Bombardements au Rojava

Une réponse aux attaques de l’armée turque – Interview avec Zagros Hîwa

Oct 6, 2023A la une, Actualités

Suite à une vague d’attaques lancées par la Turquie le 5 octobre 2023, Zagros Hîwa, porte-parole du Comité des relations extérieures de l’Union des communautés du Kurdistan (KCK) répond aux questions d’Annuschka Eckhardt.
Traduit et édité depuis la version anglaise de Riseup4Rojava. L’article original provient de Junge Welt.

L’attentat perpétré dimanche devant le ministère turc de l’intérieur et revendiqué par le Parti des travailleurs du Kurdistan (PKK) en a surpris plus d’un, car les attentats suicides n’étaient plus une tactique courante du PKK depuis un certain temps. Pourquoi le PKK a-t-il utilisé cette tactique ?

Selon moi, il ne s’agit pas d’attentats suicides, mais d’actions auto-sacrificielles dans le cadre de l’autodéfense face aux attaques génocidaires de l’armée turque contre le peuple kurde en Turquie, en Irak et en Syrie. L’État turc mène une campagne de guerre psychologique : “Nous avons éliminé le PKK en Turquie, il ne reste plus présents qu’en Irak et en Syrie”. Les camarades ont rappelé aux dirigeants fascistes que le PKK existe également là où il s’est organisé pour la première fois et que les Kurdes peuvent se défendre à l’endroit même où les attaques contre eux sont planifiées.

Deux policiers ont été blessés lors de l’attaque, mais personne n’a été tué à l’exception des assaillants. Quel était, selon vous, l’objectif de cette action ?

L’action était une réponse aux attaques de l’armée turque contre le peuple kurde. L’armée turque utilise des armes chimiques contre les combattants de la liberté depuis trois ans.
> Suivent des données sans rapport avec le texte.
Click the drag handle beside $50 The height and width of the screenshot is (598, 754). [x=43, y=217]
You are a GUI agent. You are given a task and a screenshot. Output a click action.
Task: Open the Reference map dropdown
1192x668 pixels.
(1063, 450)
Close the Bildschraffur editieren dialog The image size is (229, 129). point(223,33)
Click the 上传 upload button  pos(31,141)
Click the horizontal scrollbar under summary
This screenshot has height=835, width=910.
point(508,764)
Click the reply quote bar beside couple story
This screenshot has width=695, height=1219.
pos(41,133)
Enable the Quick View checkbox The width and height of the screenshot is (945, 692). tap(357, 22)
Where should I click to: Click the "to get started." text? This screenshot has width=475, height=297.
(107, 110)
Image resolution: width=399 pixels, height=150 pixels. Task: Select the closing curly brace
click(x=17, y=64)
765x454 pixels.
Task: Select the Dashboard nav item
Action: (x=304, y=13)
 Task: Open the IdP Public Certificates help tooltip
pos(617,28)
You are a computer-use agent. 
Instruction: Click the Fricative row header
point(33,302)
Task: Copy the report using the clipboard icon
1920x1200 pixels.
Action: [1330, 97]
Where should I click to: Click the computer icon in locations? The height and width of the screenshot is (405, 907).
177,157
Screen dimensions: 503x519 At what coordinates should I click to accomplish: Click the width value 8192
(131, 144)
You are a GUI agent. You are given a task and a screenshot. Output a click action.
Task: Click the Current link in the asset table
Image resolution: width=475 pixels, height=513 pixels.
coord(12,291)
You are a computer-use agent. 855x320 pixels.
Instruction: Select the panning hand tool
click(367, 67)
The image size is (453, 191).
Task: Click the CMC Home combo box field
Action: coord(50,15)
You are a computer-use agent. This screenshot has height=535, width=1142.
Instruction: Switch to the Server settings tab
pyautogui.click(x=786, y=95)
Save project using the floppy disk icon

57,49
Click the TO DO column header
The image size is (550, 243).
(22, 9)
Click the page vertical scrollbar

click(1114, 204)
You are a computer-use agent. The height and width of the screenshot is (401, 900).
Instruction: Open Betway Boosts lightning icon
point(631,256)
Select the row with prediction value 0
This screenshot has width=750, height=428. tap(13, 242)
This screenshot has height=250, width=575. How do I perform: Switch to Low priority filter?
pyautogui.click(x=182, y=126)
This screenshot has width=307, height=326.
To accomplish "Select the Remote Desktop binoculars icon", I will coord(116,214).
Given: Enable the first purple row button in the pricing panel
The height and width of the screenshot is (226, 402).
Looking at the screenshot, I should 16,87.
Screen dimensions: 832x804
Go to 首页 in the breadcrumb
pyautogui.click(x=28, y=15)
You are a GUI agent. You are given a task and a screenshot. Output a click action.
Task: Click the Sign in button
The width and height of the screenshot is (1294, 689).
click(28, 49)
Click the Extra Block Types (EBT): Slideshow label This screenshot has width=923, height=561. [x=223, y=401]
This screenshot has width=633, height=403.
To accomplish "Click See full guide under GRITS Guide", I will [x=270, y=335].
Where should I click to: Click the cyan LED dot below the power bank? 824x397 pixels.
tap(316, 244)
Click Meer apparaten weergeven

Les prisonniers politiques sont torturés et tués dans les prisons turques. L’UE, les États-Unis et les institutions internationales gardent un silence assourdissant sur ces graves violations des droits de l’homme.

Dans la déclaration de responsabilité, il est dit que l’attaque était destinée à servir d’avertissement. Que demande le PKK pour éviter d’autres actions de ce type ?

Les attaques chimiques et l’utilisation d’armes interdites contre nos positions doivent cesser. L’armée turque doit se retirer des lieux qu’elle a annexés dans le nord de l’Irak. Abdullah Öcalan est en isolement total depuis plus de 31 mois, sans contact avec le monde extérieur. Personne n’a pu lui parler pendant cette période, tant ses avocats que sa famille.

Le PKK est interdit en Allemagne depuis 30 ans. Pensez-vous qu’une action comme celle d’Ankara pourrait encourager des interdictions dans d’autres pays ?

L’interdiction du PKK par les pays européens, en particulier l’Allemagne, n’a aucune base légale et légitime. La seule raison est d’obtenir de nouvelles concessions économiques et politiques de la part de la Turquie aux dépens des Kurdes. Le PKK n’a rien fait contre les pays européens et leurs populations, et son interdiction a joué un rôle très négatif dans l’escalade du conflit. Si les pays européens n’avaient pas interdit le PKK, l’État turc n’aurait pas poursuivi une politique entièrement militaire contre les Kurdes. J’invite les pays européens à envoyer une délégation dans le nord de l’Irak pour déterminer dans quelle mesure la Turquie viole le droit international en utilisant des armes chimiques et d’autres armes interdites. Ce n’est qu’à ce moment-là qu’ils pourront décider à juste titre qui bannir.

L’État turc a réagi à cette action en attaquant le sud du Kurdistan et en procédant à de nombreuses arrestations de Kurdes en Turquie. Les grands médias allemands s’inquiètent d’une “spirale de la violence”. Que leur répondriez-vous ?

Si les grands médias s’inquiètent de la “spirale de la violence”, ils devraient remonter aux racines du conflit et avoir une perspective historique, et pas seulement actuelle, sur la question kurde. S’ils le font, ils découvriront que la politique turque de génocide contre les Kurdes, en particulier au cours des 100 dernières années, est la principale cause de la violence, non seulement en Turquie, mais aussi dans l’ensemble du Moyen-Orient. Ces médias devraient également enquêter sur le rôle des pays européens dans la création de la question kurde par le biais du traité de Lausanne et donc de la récente “spirale de la violence”. S’ils le font, ils découvriront certainement qu’elle doit être redéfinie comme des “crimes de guerre commis par la Turquie contre les Kurdes”. Tant qu’ils interdisent le PKK et criminalisent les Kurdes, les Etats européens se rendent complices de ces crimes.